Before the most recent wave of offensive remarks, Ye had also become involved in a public back-and-forth with Gap, Inc., which had been working with Yeezy as part of a long-term deal. That partnership ended shortly thereafter.

Following his antisemitic tirades (and the announcement that he would buy the conservative social media platform Parler), Balenciaga, CAA and JP Morgan, among others, publicly distanced themselves from Ye. The Adidas partnership, though, might be the most consequential. 

"This is expected to have a short-term negative impact of up to €250 million on the company’s net income in 2022 given the high seasonality of the fourth quarter," Adidas wrote in its statement announcing the decision.

For a deal valued at multiple billions of dollars, it's possible the company will face heavier financial deficits than stated in the long run.

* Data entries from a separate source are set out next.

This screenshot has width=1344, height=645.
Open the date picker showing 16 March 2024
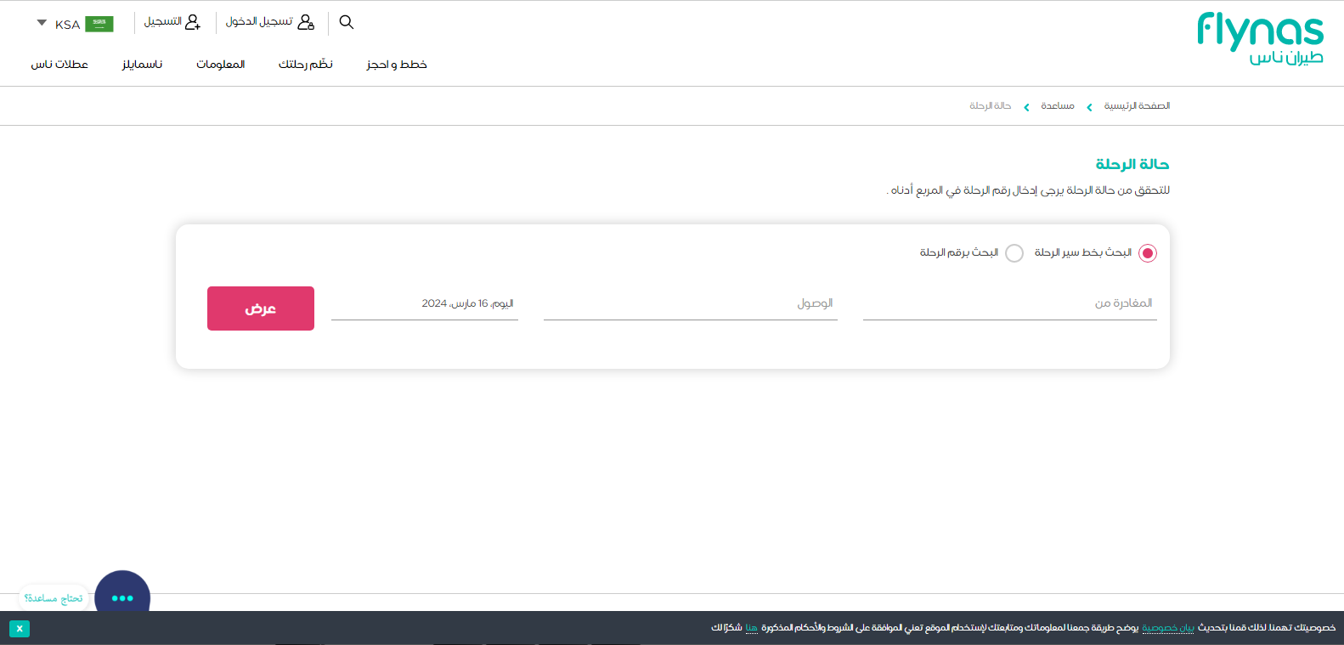425,304
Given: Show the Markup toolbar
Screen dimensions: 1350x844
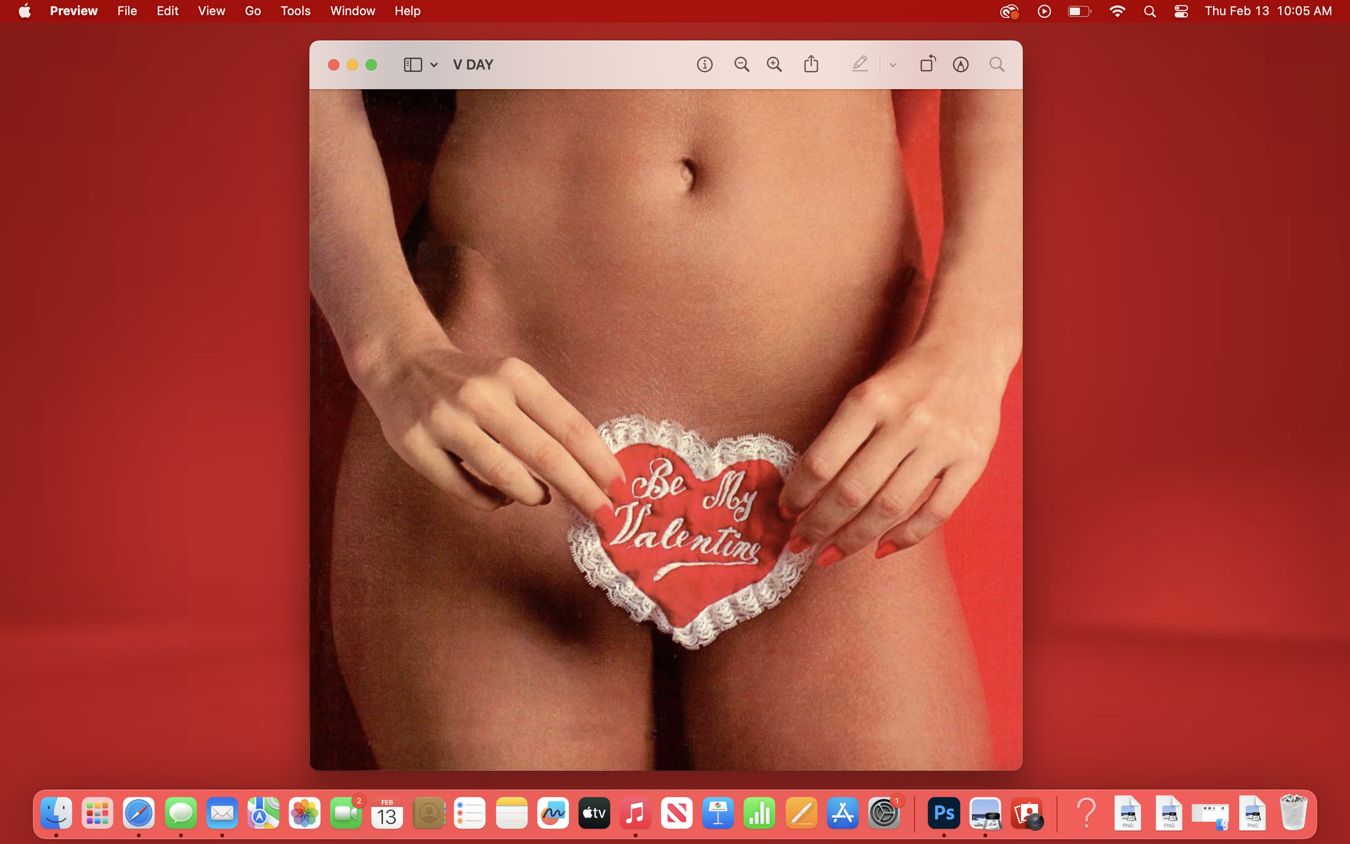Looking at the screenshot, I should pyautogui.click(x=960, y=65).
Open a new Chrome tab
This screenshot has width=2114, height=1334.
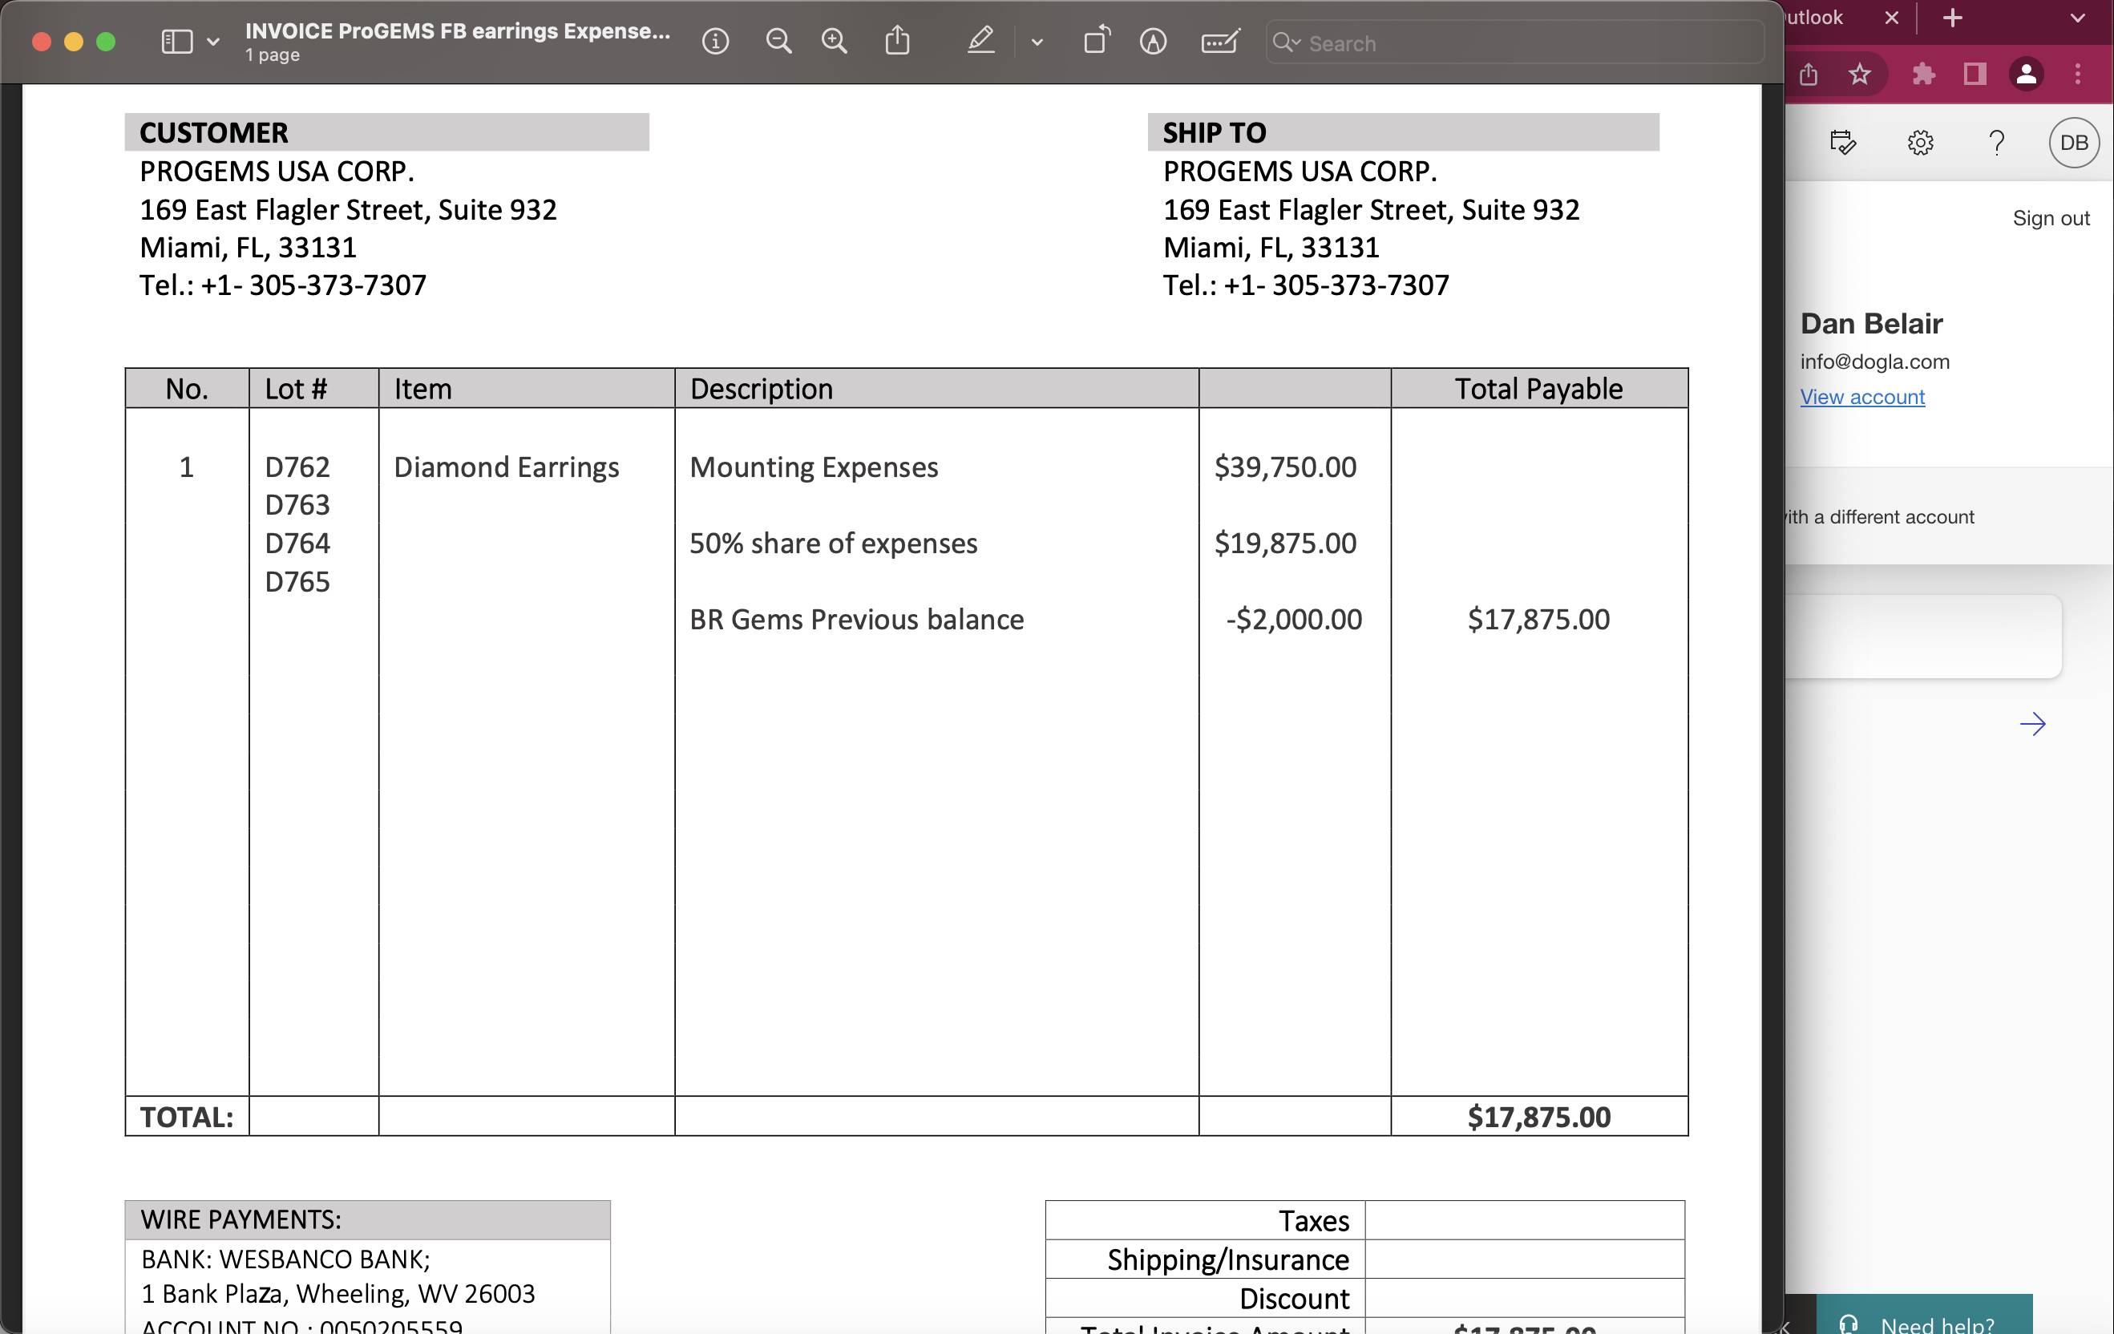[x=1952, y=18]
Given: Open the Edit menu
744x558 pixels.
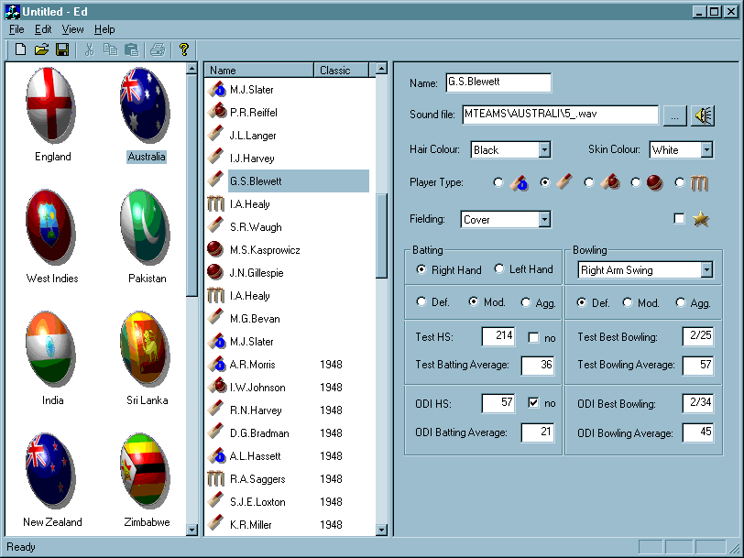Looking at the screenshot, I should point(43,29).
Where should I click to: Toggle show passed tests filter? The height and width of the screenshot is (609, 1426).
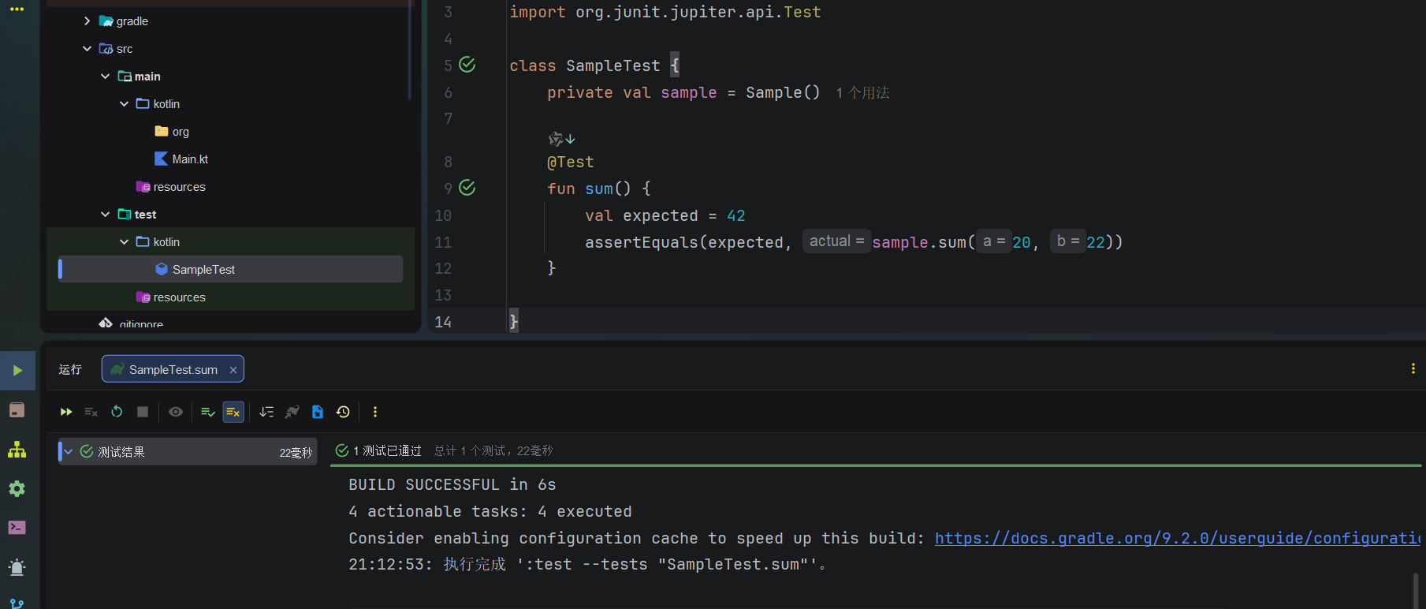click(x=208, y=412)
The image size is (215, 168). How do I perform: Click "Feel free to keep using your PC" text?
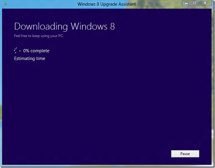click(39, 36)
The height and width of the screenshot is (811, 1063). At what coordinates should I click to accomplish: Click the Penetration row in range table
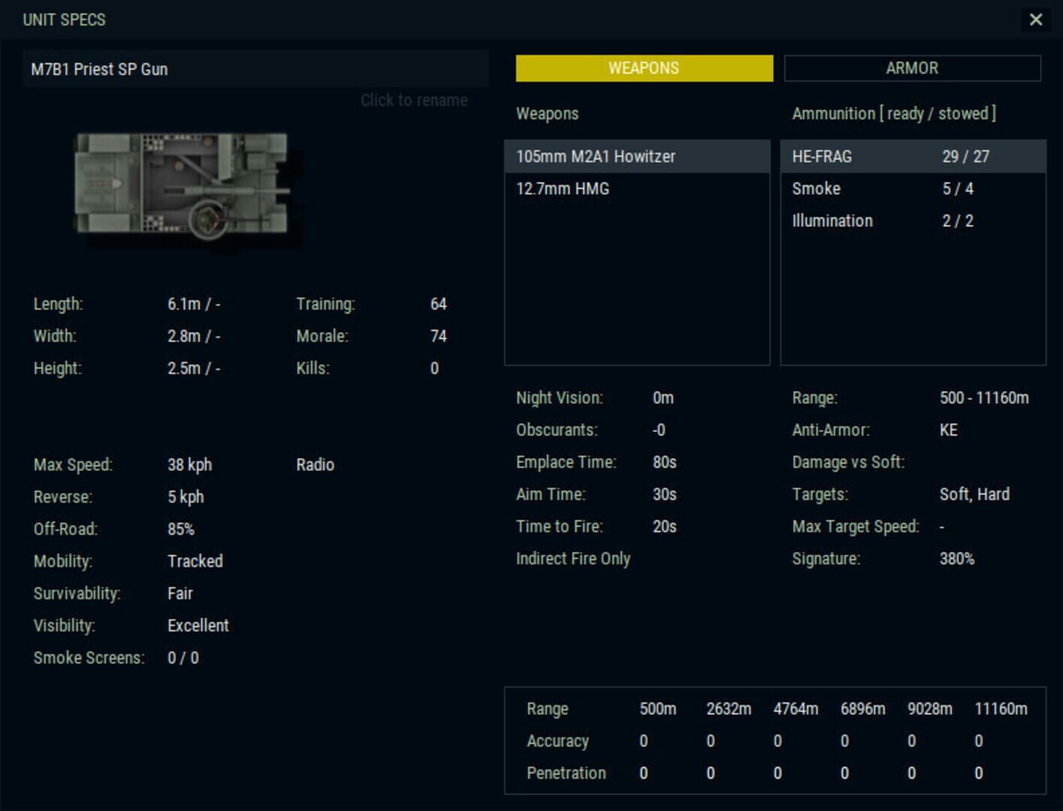[567, 773]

The extended time taken to make the decision — or make any other sort of statement condemning Ye's remarks — prompted outrage from within the company and across social media. Consumers posted photos of their Adidas items in the trash, tagging the brand in Instagram and Twitter posts calling them out for their silence. Other critics pointed out the company's dark antisemitic history, which included making uniforms for Hitler youth.

"We have dropped athletes for using steroids and being difficult to work with but are unwilling to denounce hate speech, the perpetuation of dangerous stereotypes and blatant racism by one of our top brand partners," Adidas employee Sarah Camhi wrote in a LinkedIn post screenshot by Complex. 

For some, the steps Adidas ultimately took to sever ties with Ye may be too little, too late.